While mandatory recusal does not require mandatory vacatur, Cellspin Soft contends that Judge Gonzalez Rogers failure to disqualify herself was not harmless error under the U.S. Supreme Court’s test from Liljeberg v. Health Services Acquisition Corp. (1988) In the present case, Cellspin Soft argues that plain injustice from Judge Gonzalez Rogers summary judgment orders, which allegedly were not decided by an objective factfinder, and public distrust resulting from the judge’s ties to Silicon Valley companies leading to favorable decisions for tech companies, are both factors showing that Judge Gonzalez Rogers’ failure to recuse herself was not harmless. This error also spreads to other Cellspin Soft cases on Judge Gonzalez Rogers’ docket as the motion for recusal cites 20 footnotes throughout her summary judgment ruling where the judge noted that issues were being decided under the same reasoning from cases involving Fitbit and other Google business partners.

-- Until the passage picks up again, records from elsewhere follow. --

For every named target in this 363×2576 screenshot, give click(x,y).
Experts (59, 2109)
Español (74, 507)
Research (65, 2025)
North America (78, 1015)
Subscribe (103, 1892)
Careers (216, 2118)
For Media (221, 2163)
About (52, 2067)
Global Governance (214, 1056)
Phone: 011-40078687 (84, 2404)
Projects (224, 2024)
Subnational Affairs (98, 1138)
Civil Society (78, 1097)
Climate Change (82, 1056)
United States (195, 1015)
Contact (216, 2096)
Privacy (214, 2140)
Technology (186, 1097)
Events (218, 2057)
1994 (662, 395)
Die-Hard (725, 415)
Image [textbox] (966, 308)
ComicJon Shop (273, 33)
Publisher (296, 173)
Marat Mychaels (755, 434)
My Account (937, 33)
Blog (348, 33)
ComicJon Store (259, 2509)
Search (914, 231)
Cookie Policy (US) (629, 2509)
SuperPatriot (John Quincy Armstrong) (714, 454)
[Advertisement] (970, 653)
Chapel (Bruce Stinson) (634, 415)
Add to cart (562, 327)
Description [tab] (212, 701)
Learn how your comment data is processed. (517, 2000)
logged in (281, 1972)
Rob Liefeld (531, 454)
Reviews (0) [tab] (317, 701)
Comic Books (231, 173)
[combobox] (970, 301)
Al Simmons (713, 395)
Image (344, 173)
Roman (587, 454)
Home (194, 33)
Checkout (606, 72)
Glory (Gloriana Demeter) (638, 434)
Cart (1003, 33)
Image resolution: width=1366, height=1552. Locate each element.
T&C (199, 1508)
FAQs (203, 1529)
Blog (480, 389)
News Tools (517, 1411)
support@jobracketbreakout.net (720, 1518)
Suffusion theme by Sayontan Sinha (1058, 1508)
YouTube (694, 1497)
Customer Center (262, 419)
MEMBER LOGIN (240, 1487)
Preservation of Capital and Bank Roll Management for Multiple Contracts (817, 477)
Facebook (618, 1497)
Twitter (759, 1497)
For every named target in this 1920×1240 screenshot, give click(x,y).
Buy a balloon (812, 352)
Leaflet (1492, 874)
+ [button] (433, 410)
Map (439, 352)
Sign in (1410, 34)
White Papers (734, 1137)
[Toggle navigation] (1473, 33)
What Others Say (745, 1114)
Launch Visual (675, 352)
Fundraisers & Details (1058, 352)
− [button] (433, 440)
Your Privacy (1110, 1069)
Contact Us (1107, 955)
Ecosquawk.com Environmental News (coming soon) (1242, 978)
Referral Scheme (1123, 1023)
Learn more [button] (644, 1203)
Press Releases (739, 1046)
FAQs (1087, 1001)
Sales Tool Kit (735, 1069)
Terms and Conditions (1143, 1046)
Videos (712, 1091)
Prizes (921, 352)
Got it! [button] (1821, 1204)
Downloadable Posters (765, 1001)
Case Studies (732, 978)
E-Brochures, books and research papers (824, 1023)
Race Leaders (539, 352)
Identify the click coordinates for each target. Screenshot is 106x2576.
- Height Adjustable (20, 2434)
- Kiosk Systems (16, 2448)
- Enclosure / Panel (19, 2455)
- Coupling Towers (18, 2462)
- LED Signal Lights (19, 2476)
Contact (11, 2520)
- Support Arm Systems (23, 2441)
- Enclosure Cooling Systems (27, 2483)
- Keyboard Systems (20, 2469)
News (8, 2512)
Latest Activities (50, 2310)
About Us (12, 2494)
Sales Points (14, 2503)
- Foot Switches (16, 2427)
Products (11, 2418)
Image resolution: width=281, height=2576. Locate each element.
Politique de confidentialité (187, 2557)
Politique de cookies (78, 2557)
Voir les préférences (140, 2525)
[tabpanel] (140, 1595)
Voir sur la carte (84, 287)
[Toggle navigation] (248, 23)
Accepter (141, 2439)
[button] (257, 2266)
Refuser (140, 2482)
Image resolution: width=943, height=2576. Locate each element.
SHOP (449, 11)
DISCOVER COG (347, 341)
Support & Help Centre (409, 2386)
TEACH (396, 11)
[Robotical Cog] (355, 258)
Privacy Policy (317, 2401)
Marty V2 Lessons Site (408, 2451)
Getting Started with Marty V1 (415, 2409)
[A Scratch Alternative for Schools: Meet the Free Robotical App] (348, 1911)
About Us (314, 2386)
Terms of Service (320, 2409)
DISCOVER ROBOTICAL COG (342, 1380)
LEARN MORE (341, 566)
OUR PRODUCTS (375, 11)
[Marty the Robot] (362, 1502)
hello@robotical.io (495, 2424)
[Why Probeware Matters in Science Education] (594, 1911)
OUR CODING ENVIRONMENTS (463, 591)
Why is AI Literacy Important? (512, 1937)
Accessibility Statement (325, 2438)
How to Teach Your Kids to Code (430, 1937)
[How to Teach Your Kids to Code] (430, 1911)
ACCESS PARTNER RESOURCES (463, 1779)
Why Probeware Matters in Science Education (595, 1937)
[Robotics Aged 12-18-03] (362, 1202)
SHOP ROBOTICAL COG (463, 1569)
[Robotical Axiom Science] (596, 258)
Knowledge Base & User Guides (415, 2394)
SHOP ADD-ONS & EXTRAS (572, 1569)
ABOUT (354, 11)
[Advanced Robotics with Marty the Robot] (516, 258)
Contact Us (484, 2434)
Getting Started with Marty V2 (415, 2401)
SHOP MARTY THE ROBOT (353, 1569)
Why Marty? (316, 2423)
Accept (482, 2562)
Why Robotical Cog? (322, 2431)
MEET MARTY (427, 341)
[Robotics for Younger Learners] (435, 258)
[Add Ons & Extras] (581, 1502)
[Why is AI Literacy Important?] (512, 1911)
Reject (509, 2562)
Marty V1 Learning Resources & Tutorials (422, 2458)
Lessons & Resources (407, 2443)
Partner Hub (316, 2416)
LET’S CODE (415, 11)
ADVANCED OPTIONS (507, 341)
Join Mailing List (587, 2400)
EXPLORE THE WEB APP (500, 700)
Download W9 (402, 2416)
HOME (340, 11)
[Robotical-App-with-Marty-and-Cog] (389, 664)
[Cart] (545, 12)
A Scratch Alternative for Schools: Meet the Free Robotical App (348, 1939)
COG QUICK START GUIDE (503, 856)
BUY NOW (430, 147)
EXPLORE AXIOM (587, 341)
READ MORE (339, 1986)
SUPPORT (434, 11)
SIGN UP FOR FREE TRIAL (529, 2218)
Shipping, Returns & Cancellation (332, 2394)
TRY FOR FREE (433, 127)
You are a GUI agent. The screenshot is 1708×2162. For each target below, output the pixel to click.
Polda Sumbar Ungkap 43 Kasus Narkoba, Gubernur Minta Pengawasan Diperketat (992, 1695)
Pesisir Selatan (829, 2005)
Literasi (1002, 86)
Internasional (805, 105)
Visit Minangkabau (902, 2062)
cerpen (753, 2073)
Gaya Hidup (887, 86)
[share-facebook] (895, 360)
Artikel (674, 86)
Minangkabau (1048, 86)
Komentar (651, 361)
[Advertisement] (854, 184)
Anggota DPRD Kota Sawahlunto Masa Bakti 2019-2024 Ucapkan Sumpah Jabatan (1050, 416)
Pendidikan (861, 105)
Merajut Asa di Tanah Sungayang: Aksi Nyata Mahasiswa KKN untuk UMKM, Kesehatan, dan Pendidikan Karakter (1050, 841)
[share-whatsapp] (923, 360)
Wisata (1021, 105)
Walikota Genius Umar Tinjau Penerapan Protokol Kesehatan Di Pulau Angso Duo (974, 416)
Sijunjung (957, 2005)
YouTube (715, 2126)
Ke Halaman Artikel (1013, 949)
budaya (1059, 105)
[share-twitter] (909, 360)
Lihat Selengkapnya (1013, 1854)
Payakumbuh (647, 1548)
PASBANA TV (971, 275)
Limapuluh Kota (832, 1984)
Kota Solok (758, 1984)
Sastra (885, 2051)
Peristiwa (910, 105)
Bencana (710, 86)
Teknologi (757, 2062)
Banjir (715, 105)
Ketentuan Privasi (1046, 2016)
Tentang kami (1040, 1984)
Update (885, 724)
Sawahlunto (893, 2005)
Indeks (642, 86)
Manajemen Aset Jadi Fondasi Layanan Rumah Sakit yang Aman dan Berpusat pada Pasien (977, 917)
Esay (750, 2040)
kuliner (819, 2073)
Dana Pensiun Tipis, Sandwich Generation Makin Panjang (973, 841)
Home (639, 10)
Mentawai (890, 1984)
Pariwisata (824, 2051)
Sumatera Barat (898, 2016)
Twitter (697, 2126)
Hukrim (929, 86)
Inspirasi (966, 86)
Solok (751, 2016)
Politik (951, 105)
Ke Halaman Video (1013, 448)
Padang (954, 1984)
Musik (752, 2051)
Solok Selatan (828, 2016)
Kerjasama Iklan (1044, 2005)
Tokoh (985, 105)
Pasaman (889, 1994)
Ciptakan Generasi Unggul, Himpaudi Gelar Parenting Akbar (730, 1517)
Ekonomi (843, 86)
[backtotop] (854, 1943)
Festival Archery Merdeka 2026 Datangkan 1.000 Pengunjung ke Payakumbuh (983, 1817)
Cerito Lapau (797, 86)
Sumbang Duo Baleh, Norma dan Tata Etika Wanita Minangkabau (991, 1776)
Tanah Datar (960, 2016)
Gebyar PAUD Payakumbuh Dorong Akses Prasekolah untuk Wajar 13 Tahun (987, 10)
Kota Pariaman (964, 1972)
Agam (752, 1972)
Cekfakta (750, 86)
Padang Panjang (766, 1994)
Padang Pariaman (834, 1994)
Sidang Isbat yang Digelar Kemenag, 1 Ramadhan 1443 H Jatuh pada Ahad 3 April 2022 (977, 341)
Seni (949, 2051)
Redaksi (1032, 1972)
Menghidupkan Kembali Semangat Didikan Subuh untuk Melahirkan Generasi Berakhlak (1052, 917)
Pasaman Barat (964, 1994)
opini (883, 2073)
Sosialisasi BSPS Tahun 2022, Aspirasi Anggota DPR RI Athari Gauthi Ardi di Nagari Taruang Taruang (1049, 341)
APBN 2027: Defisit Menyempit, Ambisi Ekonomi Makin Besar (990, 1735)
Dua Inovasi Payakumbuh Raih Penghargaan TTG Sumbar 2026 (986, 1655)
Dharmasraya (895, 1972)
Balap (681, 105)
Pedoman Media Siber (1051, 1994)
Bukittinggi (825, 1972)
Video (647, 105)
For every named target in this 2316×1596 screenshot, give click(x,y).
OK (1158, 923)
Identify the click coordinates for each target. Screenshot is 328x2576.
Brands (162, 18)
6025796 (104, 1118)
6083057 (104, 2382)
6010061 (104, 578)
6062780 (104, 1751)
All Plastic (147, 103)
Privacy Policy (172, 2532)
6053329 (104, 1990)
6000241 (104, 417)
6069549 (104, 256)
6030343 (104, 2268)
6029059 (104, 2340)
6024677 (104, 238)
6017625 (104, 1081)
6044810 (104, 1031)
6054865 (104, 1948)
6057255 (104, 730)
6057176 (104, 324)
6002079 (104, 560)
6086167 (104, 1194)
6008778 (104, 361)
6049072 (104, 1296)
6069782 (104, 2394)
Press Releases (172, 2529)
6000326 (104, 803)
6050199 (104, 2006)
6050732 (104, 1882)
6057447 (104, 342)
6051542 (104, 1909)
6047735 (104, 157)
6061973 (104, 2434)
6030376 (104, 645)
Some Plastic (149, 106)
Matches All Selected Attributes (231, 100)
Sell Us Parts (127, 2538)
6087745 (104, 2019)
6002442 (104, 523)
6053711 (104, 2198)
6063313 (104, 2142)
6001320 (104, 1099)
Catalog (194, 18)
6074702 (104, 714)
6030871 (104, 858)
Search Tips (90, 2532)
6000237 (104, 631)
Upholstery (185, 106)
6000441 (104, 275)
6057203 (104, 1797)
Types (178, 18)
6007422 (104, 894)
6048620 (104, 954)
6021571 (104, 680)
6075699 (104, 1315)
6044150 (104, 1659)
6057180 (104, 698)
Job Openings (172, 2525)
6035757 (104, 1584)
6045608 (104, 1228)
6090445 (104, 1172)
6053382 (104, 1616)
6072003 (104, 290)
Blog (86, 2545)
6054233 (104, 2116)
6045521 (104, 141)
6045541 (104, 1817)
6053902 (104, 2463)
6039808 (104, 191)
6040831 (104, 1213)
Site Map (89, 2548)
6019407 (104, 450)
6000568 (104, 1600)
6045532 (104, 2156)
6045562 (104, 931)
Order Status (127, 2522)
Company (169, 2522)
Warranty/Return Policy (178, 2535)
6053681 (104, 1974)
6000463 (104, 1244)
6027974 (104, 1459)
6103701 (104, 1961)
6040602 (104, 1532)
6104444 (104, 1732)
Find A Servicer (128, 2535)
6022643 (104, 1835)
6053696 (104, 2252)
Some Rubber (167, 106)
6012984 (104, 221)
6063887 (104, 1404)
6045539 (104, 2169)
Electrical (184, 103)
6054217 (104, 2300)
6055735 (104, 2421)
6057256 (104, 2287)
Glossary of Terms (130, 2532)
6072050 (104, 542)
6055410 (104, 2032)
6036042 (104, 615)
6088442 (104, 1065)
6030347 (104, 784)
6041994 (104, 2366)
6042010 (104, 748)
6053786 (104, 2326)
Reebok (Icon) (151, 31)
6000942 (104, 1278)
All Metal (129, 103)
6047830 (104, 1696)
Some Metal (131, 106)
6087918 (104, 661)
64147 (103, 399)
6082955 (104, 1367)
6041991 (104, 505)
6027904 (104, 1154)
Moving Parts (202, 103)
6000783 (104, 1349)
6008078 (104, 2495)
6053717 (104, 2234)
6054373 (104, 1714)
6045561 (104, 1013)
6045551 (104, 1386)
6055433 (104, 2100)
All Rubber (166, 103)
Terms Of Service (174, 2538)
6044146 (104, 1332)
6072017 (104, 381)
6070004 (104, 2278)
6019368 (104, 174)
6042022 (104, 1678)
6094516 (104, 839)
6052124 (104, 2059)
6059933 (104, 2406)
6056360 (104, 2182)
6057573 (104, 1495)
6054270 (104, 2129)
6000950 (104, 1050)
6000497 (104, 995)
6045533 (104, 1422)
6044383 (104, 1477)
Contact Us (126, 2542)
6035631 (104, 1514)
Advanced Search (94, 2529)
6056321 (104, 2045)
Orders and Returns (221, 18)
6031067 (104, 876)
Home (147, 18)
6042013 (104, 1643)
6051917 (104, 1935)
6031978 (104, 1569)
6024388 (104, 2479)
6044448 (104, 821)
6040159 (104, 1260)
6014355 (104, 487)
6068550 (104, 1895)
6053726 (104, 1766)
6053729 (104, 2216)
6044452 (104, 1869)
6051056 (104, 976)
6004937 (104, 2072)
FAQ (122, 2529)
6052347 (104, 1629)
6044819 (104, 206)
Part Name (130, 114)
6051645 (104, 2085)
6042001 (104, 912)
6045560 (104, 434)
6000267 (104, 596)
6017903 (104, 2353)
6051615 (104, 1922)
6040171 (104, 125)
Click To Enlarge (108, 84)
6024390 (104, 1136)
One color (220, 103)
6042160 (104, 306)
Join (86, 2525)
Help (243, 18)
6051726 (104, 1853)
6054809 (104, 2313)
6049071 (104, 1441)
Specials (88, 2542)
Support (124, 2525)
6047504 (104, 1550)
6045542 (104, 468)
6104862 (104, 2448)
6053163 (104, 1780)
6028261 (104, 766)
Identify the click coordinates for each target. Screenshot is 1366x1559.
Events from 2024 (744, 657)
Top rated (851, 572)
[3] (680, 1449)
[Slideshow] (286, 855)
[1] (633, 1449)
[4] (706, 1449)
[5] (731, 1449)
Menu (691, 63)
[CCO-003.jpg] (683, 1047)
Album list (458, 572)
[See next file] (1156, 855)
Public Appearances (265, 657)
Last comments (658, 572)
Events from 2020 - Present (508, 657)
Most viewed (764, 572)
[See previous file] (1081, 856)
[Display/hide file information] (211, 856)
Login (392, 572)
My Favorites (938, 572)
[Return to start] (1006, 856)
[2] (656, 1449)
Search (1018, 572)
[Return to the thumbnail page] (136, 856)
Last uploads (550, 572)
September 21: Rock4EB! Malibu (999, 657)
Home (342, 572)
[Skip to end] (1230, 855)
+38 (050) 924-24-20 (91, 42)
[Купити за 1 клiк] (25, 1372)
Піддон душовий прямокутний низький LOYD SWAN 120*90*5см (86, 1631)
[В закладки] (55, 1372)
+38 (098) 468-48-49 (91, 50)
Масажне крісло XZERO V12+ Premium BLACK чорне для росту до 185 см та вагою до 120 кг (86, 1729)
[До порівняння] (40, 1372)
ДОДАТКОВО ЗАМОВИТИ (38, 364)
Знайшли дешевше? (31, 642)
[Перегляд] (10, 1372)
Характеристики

Cellspin Soft’s motion for Judge Gonzalez Rogers’ recusal and vacatur of her summary judgment order comes about a month and a half after the Supreme Court denied a petition for writ of certiorari on very similar issues in Centripetal Networks. Centripetal, which had a multi-billion infringement verdict wiped out for a judge’s failure to recuse, had argued on appeal that the Federal Circuit’s decision “gave short shrift” to the district court’s concerns that the sale of Cisco stock held by the judge’s wife, an investment that was only discovered after the judge had already a full draft opinion on the issues presented during bench trial with a ruling unfavorable to Cisco, would itself create an improper appearance of bias. In proceedings at the Patent Trial and Appeal Board (PTAB), an administrative patent judge (APJ) recused himself in early January of this year after Centripetal Networks filed a motion for recusal noting the APJs investments in Cisco, although the APJs withdrawal notice argued that Centripetal’s allegations were without merit.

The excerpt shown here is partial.